Brad Mehldau E minor / E major (2015)

ブラッド・メルドーは語る。
ホ長調とホ短調は互いに並置する性質を持つ。ある時はとても明確なコントラストを描くのに、その癖、実にしばしば溶け合うと。

そんな彼が、いくつかのコンサートで採り上げたホ長調とホ短調の作品を一つのディスクにまとめている。それは、相対の世界を描き、同時に一体の、つまり絶対の世界を描写する如く、本当に一つの素晴らしい世界を創出している。実に興味深い。

・Brad Mehldau:E minor / E major

Personnel
Brad Mehldau (piano)

メルドーは思索の人だ。
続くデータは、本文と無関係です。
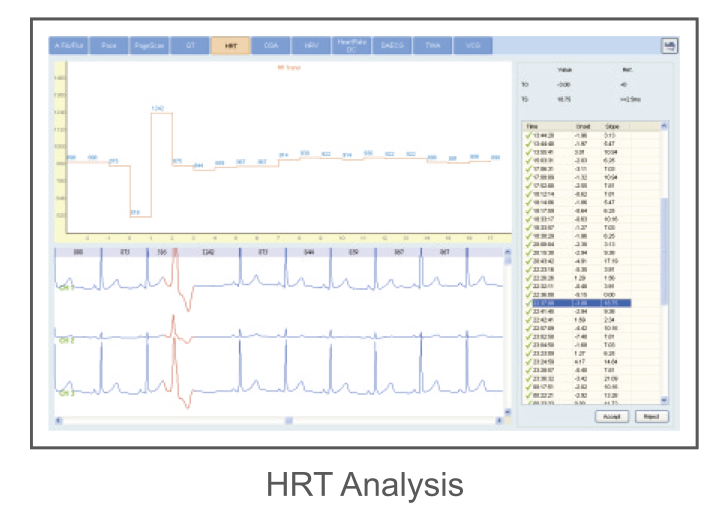Screen dimensions: 714x520
Task: Click the ECG scrollbar left arrow
Action: pos(58,422)
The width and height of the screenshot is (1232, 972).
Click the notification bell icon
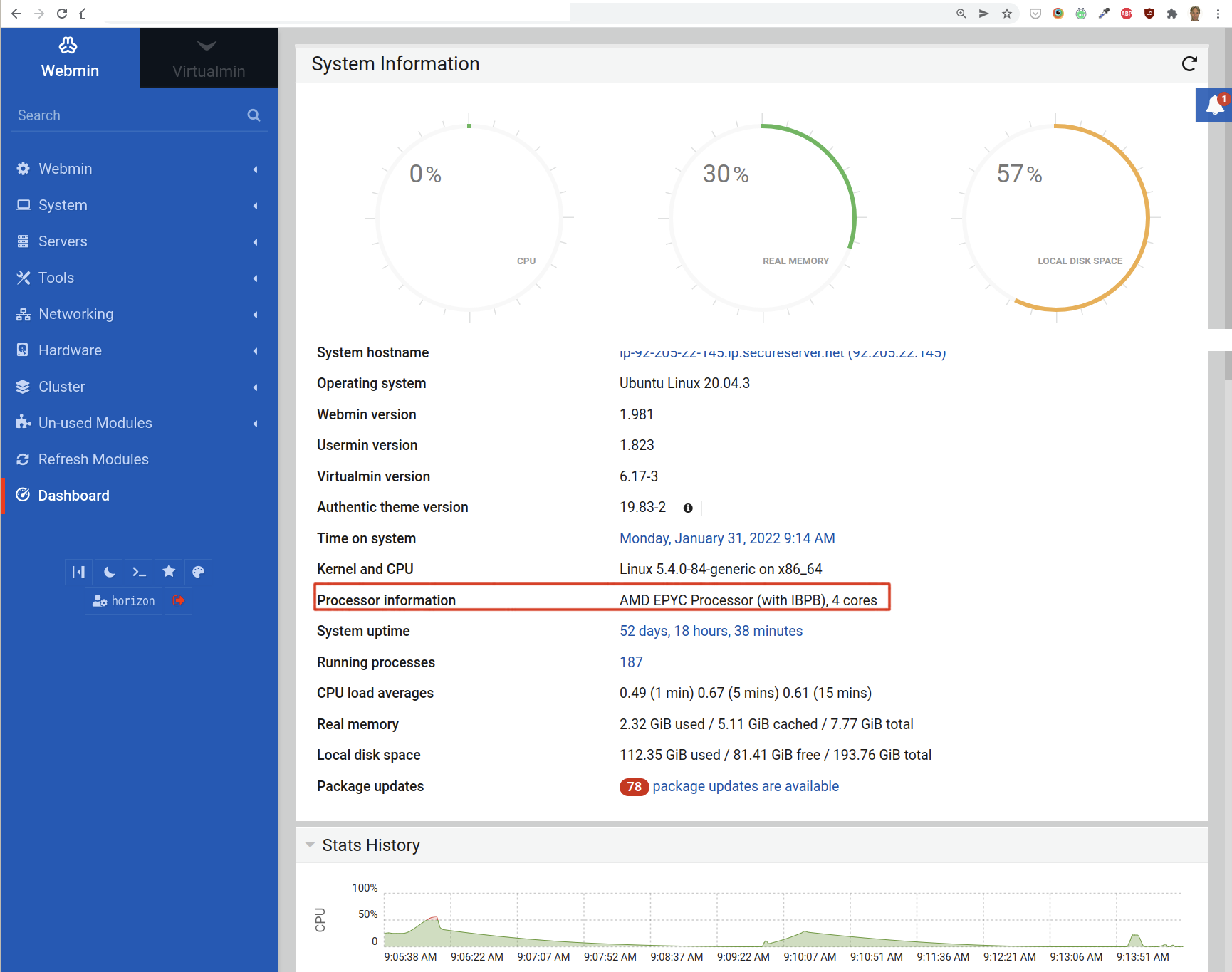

ピアノの詩人だと言っても良い。

“La Mémoire et la Mer” (Leo Ferré) (2011.9.10Live)
フランスの歌手レオ・フェレの名曲(フォン・オッターとのアルバム”Love Songs”には「時の流れに」が収録される)をメルドーは、実に感傷的に、即興を織り交ぜ響かせる。(演奏の最後にはハ短調に落ち着く)孤独かつ高尚なその音楽は、僕の心を捉えて離さない。音楽は、ハ短調からホ長調へと移り行く。

“Bitter Sweet Symphony / Waterloo Sunset” (Richard Ashcroft / Keith Richards / Mick Jagger) (2011.3.29Live)
何と彼はここでブラームスの交響曲第1番を引き合いに出す。ハ短調の第1楽章ウン・ポコ・ソステヌート—アレグロからホ長調の第2楽章アンダンテ・ソステヌートへの移り変わりこそ、メルドーが目指す劇的効果の一つであり、そこに彼は官能を感じるのだと言うのだ。しかも、ストーンズの名曲が錯綜し、音楽に一層の神秘をもたらす。その官能を引きずったまま、いよいよ音楽は次のブラームスへと引き継がれる。

“Intermezzo in E minor, Op.119-2” (Johannes Brahms) (2011.3.25Live)
最晩年のブラームスの、厳格なピアノ小品が、即興的に実に柔らかく表現される様子に言葉がない。メルドーにとってブラームスの作品にあるのはやはり官能だという。こんなブラームスは聴いたことがなかった。グレン・グールドの名盤に匹敵する美しさよ。続いて、18分近くに及ぶブルース・ロックンロール。

“Interstate Love Song” (Eric Krets / Robert DeLeo / Scott Weiland / Dean DeLeo) (2014.3.10Live)
オルタナティヴ・ロック・バンド、ストーン・テンプル・パイロッツのセカンド・アルバム「パープル」からの1曲をメルドーは自由に解体し、自在に拡張する。光と翳が明滅する音の背景に僕は思わずのけ反る。次の”Hey You”から”God Only Knows”にかけてはこの音盤のクライマックスになろう。

“Hey You” (Roger Waters) (2011.9.18Live)
“God Only Knows” (Brian Wilson / Tony Asher) (2011.6.9Live)

メルドーが最初に手に入れたレコードがピンク・フロイドの「ザ・ウォール」だったというのだから驚きだ(それは10歳の誕生日プレゼントだったらしい)。そして、極めつけはほとんど原曲の色を感じさせない、ブライアン・ウィルソン屈指の名作”God Only Knows”。何とここでは、ブラームスの交響曲第4番終楽章パッサカリアの方法を取り入れているのである。ましてやワーグナーの「イゾルデの愛の死」にもインスパイされての編曲だというのだから堪らない(フォーレやリストの影響下にもある)。

ピアノの弾き方については門外漢だから、表現が的確かどうか分からないが、耳に聴こえるところに従えば、メルドーは通常のピアニストたちが打鍵したときに出る「響き」を消している。ピアノという楽器(肉体)の「鳴り」を抑えていると言ってもよいかもしれない。ペダルによるものなのか、あるいは鍵盤の押さえ方の問題なのか、ピアノの専門家に訊ねてみるしかないが、とにかく「共鳴」したり、打って「振動」したりする感じが少ない。音がフラット(平)に感じられ、ある「重さ」を伴って沈むように降って来る。
牧野直也著「リマリックのブラッド・メルドー」(アルテス・パブリッシング)P66

牧野さんの聴き方が面白い。確かに内緒話をしているかのような音なのである。それは、ブラームスの作品119-2を聴けば一層明白だ。メルドーの言葉を借りれば、そこにあるのは「官能」であり、「色香」。譜面には書かれていない作曲家の心をいかに音に移すか。「ある重さを伴って沈むように降って聴こえて来る」のはそのためだろうか。